YOUR TASK: Scan the material below and copy every line holding the word "Slide".

DATA FOR REVIEW:

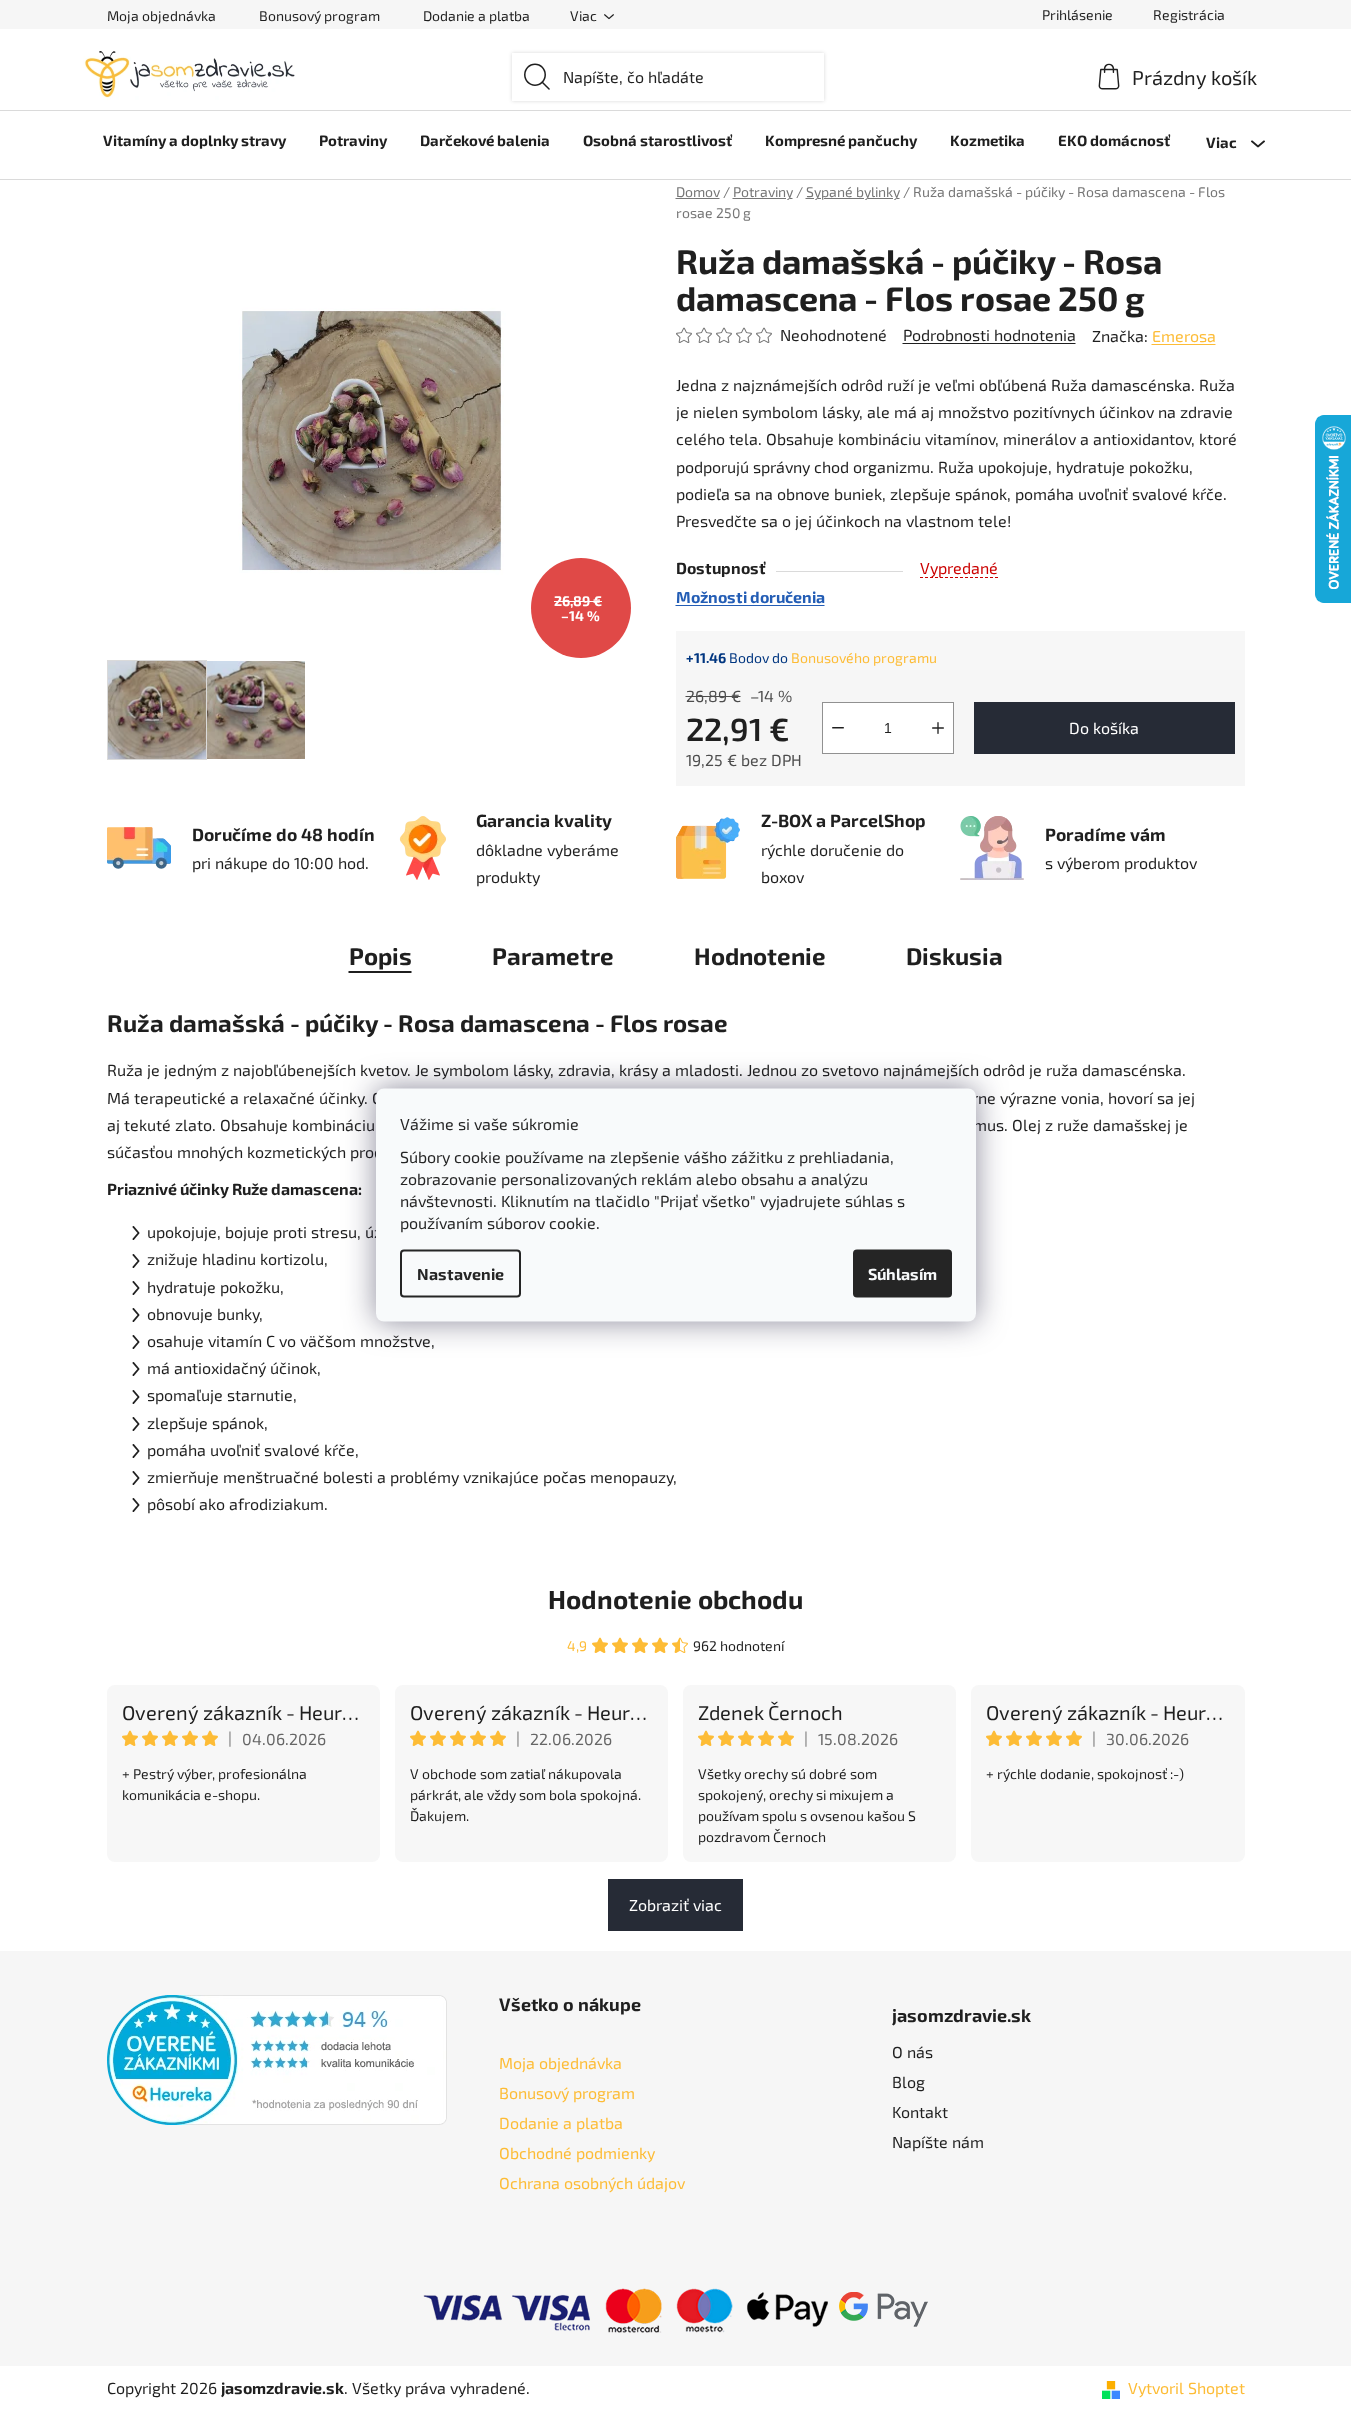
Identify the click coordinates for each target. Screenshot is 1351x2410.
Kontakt (920, 2111)
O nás (912, 2051)
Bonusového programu (864, 657)
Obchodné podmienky (577, 2152)
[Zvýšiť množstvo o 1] (938, 728)
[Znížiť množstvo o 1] (838, 728)
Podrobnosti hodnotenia (989, 334)
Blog (908, 2081)
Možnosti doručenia (750, 596)
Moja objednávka (161, 15)
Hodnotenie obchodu (675, 1598)
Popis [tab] (380, 955)
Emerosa (1184, 335)
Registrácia (1189, 14)
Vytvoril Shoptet (1186, 2387)
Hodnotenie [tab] (760, 955)
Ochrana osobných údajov (592, 2182)
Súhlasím (902, 1273)
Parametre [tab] (553, 955)
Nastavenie (460, 1273)
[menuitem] (194, 140)
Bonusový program (319, 15)
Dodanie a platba (476, 15)
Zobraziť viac (675, 1904)
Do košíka (1104, 727)
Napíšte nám (938, 2141)
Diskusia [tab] (954, 955)
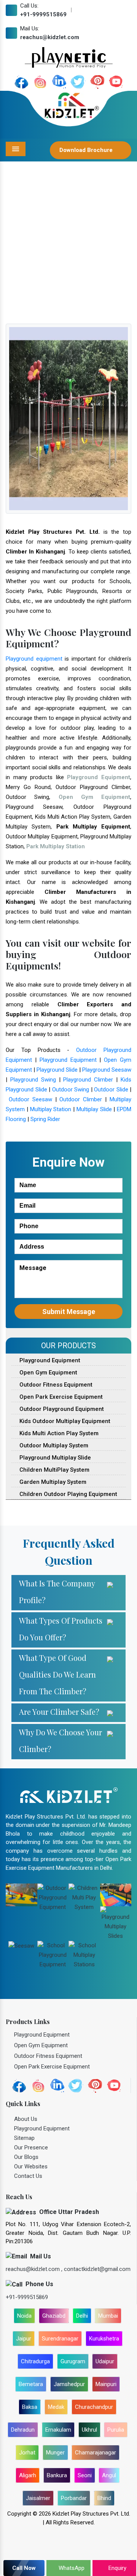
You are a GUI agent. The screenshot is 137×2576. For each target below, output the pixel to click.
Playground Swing (33, 1079)
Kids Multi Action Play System (58, 1433)
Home (15, 250)
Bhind (104, 2498)
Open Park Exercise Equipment (60, 1396)
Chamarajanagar (95, 2452)
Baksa (29, 2407)
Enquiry (116, 2568)
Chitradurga (35, 2361)
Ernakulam (58, 2429)
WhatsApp (70, 2568)
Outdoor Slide (111, 1089)
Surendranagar (60, 2338)
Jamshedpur (69, 2384)
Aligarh (27, 2475)
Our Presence (31, 2147)
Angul (109, 2475)
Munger (55, 2452)
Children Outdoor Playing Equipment (67, 1494)
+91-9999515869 (43, 14)
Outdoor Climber (80, 1099)
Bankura (57, 2475)
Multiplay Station (51, 1109)
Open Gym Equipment (47, 1372)
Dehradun (23, 2429)
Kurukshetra (104, 2338)
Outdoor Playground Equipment (61, 1409)
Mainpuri (106, 2384)
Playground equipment (34, 658)
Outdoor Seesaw (30, 1099)
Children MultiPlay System (53, 1469)
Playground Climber (88, 1079)
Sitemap (24, 2138)
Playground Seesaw (106, 1069)
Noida (24, 2315)
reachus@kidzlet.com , (35, 2269)
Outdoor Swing (70, 1089)
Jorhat (27, 2452)
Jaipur (23, 2338)
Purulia (115, 2429)
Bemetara (31, 2384)
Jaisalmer (38, 2498)
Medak (56, 2407)
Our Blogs (26, 2157)
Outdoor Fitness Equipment (55, 1384)
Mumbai (108, 2315)
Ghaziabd (53, 2315)
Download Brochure (86, 150)
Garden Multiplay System (52, 1482)
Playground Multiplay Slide (54, 1457)
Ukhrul (89, 2429)
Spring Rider (45, 1119)
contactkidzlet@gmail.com (97, 2269)
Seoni (85, 2475)
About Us (25, 2119)
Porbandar (74, 2498)
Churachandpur (94, 2407)
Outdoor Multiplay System (53, 1445)
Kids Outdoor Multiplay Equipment (64, 1421)
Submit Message (68, 1312)
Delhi (82, 2315)
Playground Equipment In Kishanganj (77, 250)
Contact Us (28, 2176)
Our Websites (31, 2166)
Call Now (24, 2568)
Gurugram (73, 2361)
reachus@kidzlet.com (49, 37)
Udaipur (105, 2361)
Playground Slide (57, 1069)
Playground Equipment (68, 1059)
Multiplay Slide (94, 1109)
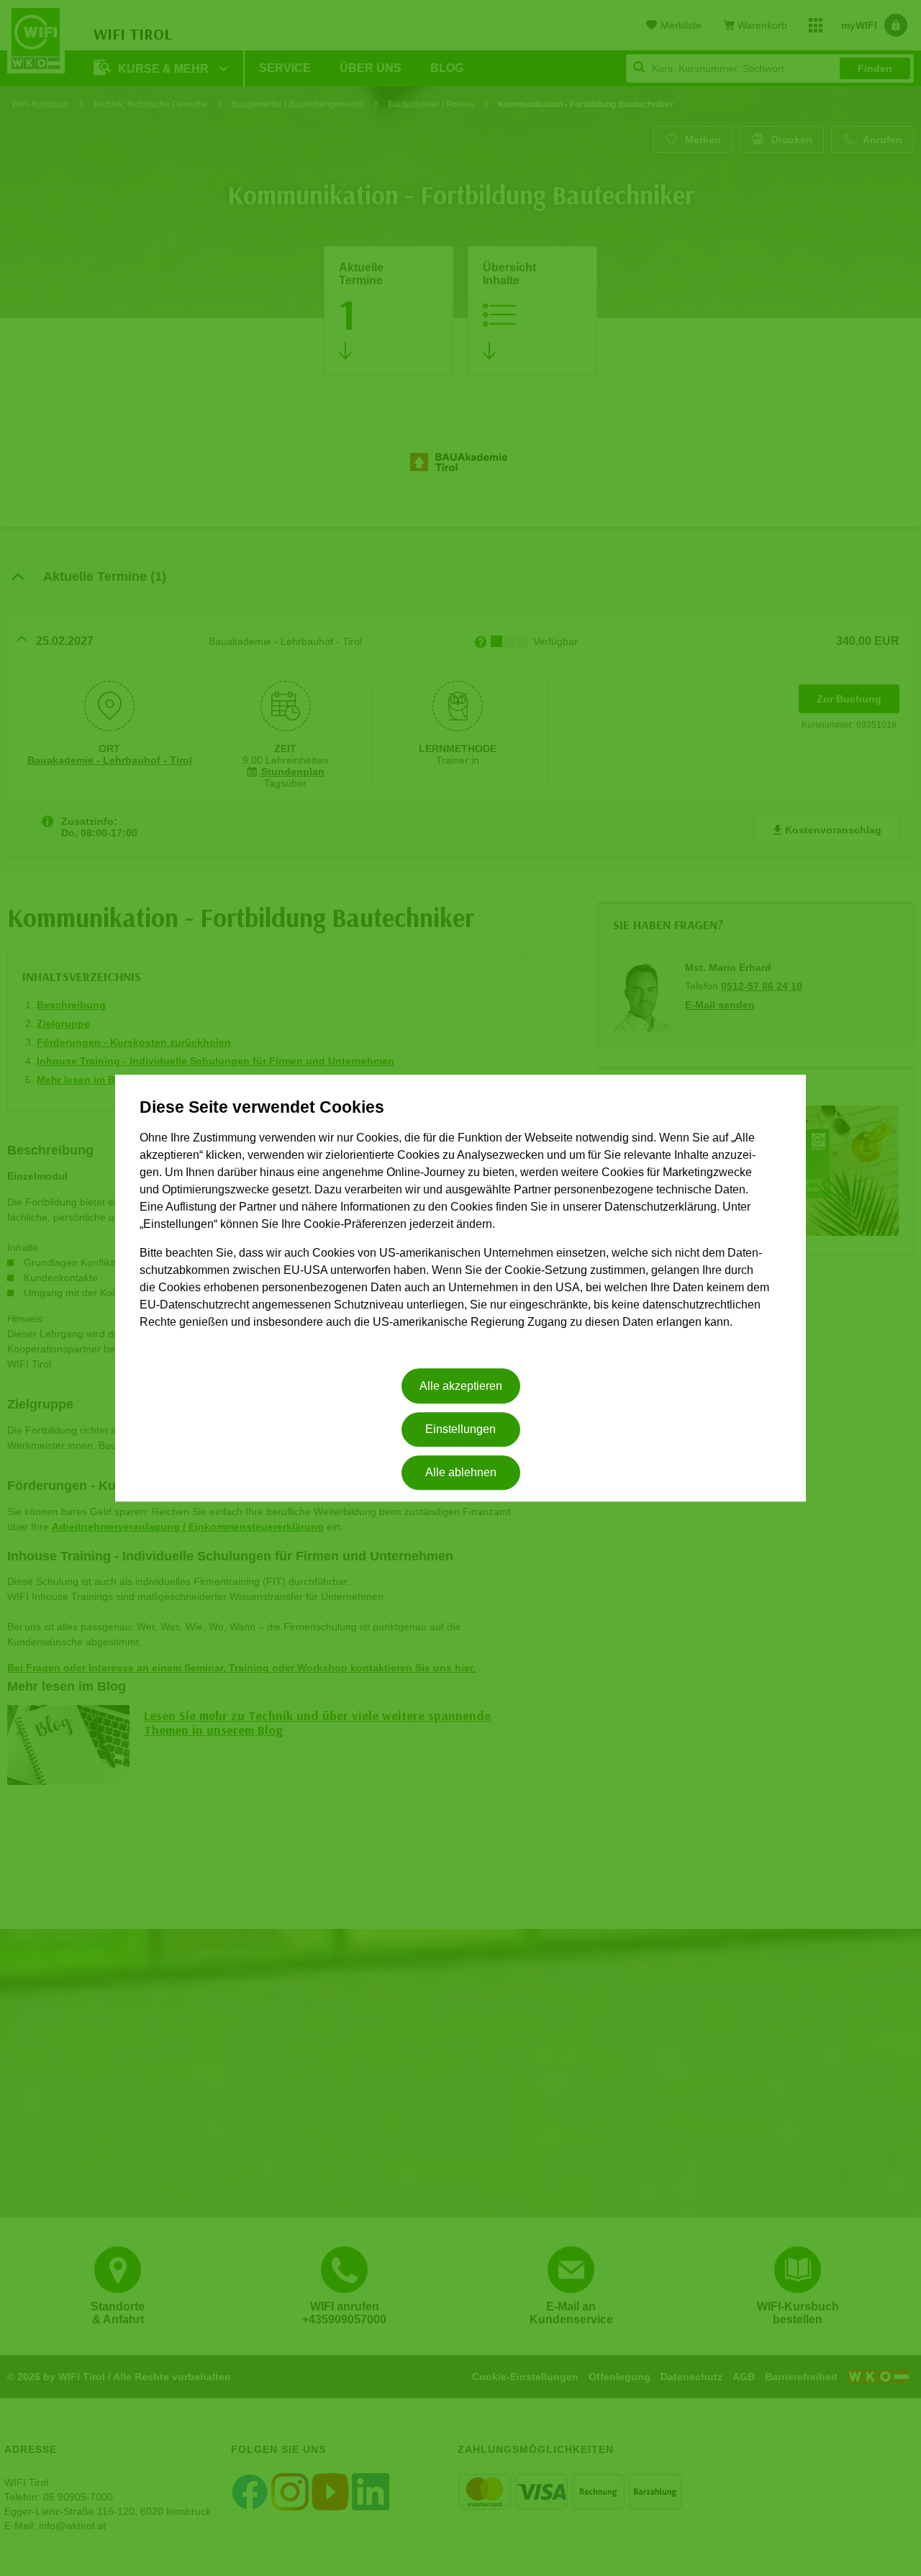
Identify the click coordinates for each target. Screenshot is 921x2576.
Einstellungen (460, 1429)
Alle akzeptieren (460, 1386)
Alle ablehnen (460, 1473)
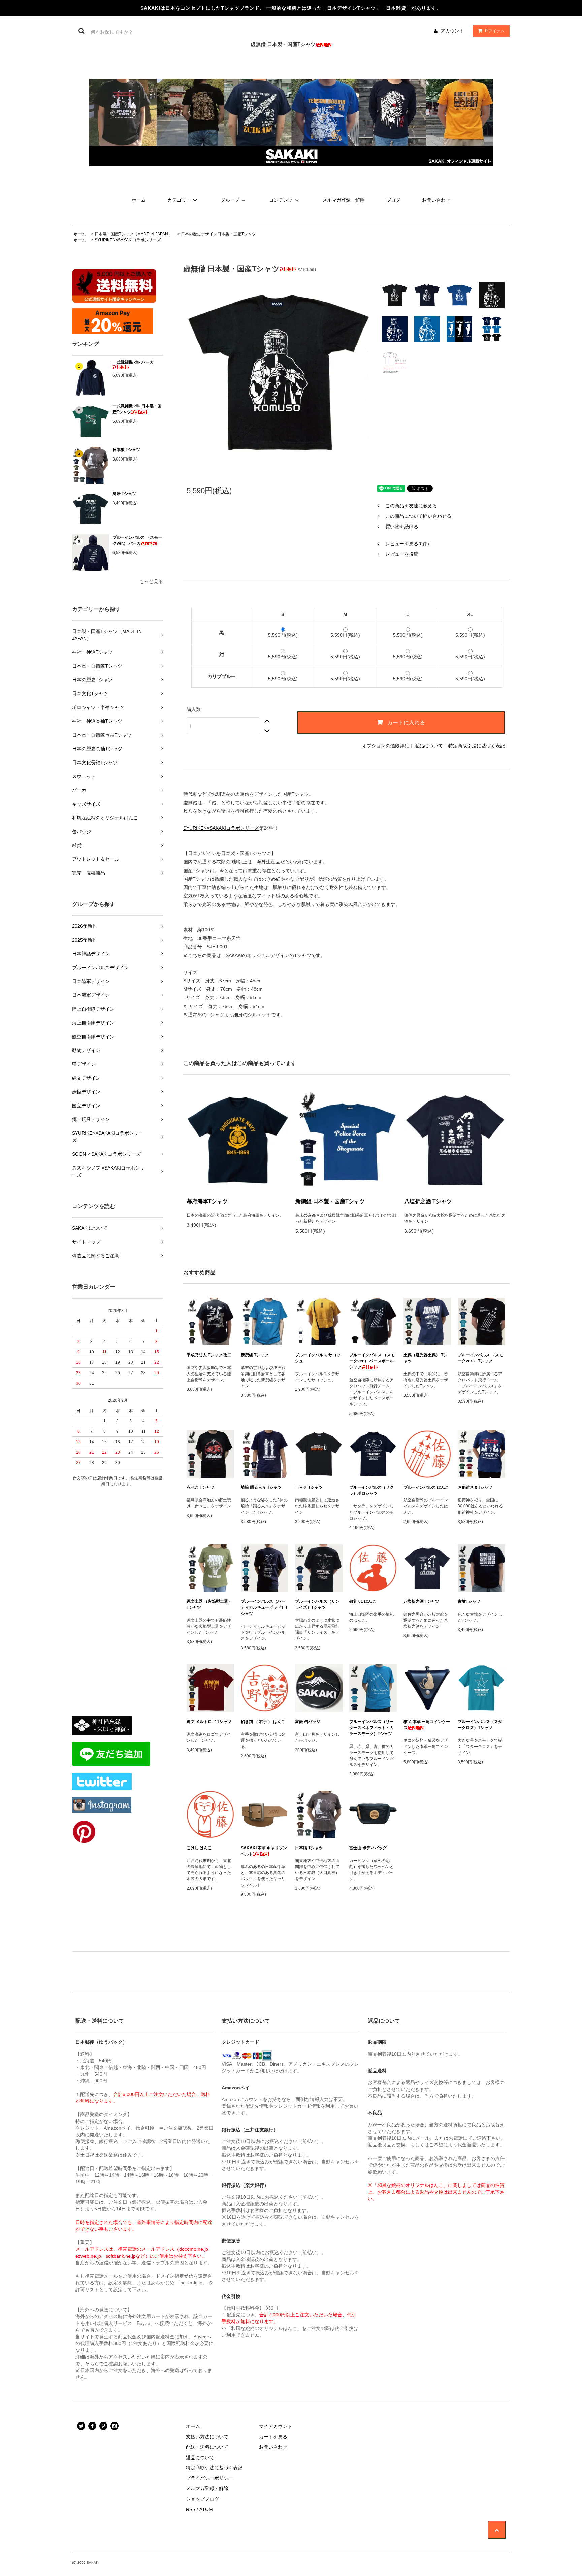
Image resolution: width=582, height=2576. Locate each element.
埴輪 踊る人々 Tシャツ (261, 1487)
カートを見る (273, 2436)
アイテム (495, 30)
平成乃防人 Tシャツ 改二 (209, 1355)
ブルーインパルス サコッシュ (318, 1358)
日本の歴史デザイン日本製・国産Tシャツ (218, 234)
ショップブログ (202, 2499)
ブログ (393, 200)
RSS (190, 2509)
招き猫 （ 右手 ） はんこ (263, 1721)
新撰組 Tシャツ (254, 1355)
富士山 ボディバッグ (368, 1847)
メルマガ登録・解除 (343, 200)
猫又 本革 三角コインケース (426, 1724)
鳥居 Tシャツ (124, 493)
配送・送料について (207, 2447)
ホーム (139, 200)
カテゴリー (179, 200)
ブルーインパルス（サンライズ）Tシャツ (317, 1604)
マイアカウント (275, 2426)
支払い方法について (207, 2436)
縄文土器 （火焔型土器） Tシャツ (209, 1604)
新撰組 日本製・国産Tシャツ (330, 1201)
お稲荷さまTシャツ (475, 1487)
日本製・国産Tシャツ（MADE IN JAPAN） (133, 234)
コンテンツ (281, 200)
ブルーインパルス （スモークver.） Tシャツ (480, 1358)
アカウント (452, 30)
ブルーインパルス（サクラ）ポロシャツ (371, 1490)
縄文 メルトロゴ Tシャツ (209, 1721)
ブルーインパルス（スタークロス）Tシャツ (480, 1724)
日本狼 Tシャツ (126, 449)
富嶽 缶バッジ (307, 1721)
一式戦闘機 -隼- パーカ (133, 362)
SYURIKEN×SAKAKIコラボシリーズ (128, 240)
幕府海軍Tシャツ (207, 1201)
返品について (429, 745)
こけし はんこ (199, 1847)
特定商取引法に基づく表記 (476, 745)
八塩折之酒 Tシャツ (428, 1201)
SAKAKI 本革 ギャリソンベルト (264, 1850)
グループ (230, 200)
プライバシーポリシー (209, 2478)
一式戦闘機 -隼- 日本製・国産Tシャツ (137, 409)
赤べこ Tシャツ (200, 1487)
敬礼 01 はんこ (362, 1601)
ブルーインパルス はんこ (426, 1487)
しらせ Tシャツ (309, 1487)
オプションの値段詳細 (385, 745)
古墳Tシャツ (469, 1601)
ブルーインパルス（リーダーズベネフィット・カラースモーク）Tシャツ (371, 1727)
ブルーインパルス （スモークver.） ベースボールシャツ (372, 1361)
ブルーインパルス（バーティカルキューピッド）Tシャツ (264, 1607)
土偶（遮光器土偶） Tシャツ (425, 1358)
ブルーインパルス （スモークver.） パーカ (137, 540)
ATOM (206, 2509)
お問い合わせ (436, 200)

SOLUTION:
Outdoor Slide (111, 1089)
Playground Multiplay Slide (54, 1457)
Playground Slide (57, 1069)
Multiplay Slide (94, 1109)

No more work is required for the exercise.